Regulation of perforin activation and pre‐synaptic toxicity through C‐terminal glycosylation

Perforin is a highly cytotoxic pore‐forming protein essential for immune surveillance by cytotoxic lymphocytes. Prior to delivery to target cells by exocytosis, perforin is stored in acidic secretory granules where it remains functionally inert. However, how cytotoxic lymphocytes remain protected from their own perforin prior to its export to secretory granules, particularly in the Ca 2+ ‐rich endoplasmic reticulum, remains unknown. Here, we show that N‐linked glycosylation of the perforin C‐terminus at Asn549 within the endoplasmic reticulum inhibits oligomerisation of perforin monomers and thus protects the host cell from premature pore formation. Subsequent removal of this glycan occurs through proteolytic processing of the C‐terminus within secretory granules and is imperative for perforin activation prior to secretion. Despite evolutionary conservation of the C‐terminus, we found that processing is carried out by multiple proteases, which we attribute to the unstructured and exposed nature of the region. In sum, our studies reveal a post‐translational regulatory mechanism essential for maintaining perforin in an inactive state until its secretion from the inhibitory acidic environment of the secretory granule.

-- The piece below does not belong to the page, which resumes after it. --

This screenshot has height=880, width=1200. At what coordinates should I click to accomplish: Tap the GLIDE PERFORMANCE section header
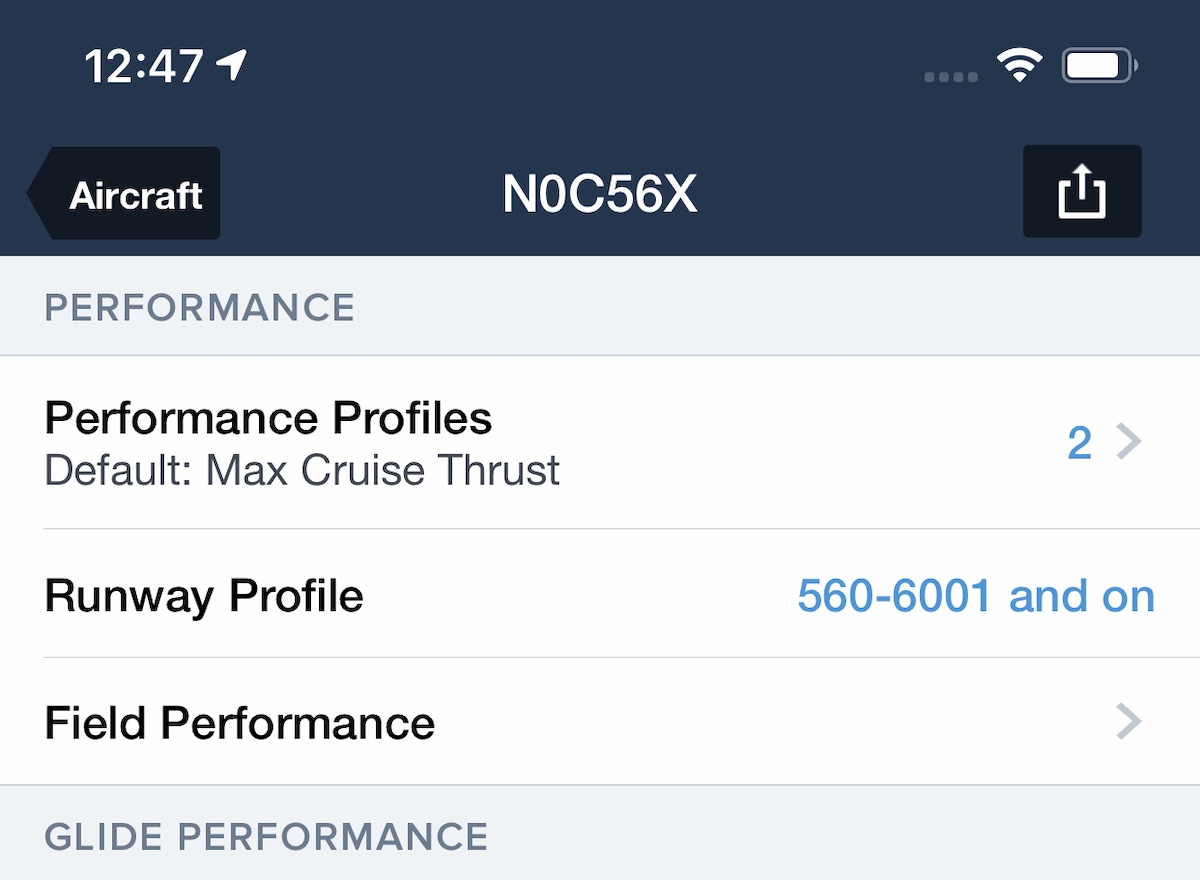pyautogui.click(x=266, y=836)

Synopsis N‐linked glycosylation of the perforin C‐terminus inhibits oligomerisation of perforin monomers, protecting the host cell from premature pore formation. Removal of this glycan in secretory granules through proteolytic processing is imperative for perforin activation. Perforin is synthesised as a non‐functional precursor due to its glycosylation. Carboxy‐terminal N‐glycosylation causes steric hindrance and prevents perforin oligomerisation. Removal of the carboxy‐terminal N‐glycosylation is essential for perforin activation. Despite high conservation, the perforin carboxy‐terminus lacks a protease‐specific consensus. Graphical Abstract N‐linked glycosylation of the perforin C‐terminus inhibits oligomerisation of perforin monomers, protecting the host cell from premature pore formation. Removal of this glycan in secretory granules through proteolytic processing is imperative for perforin activation.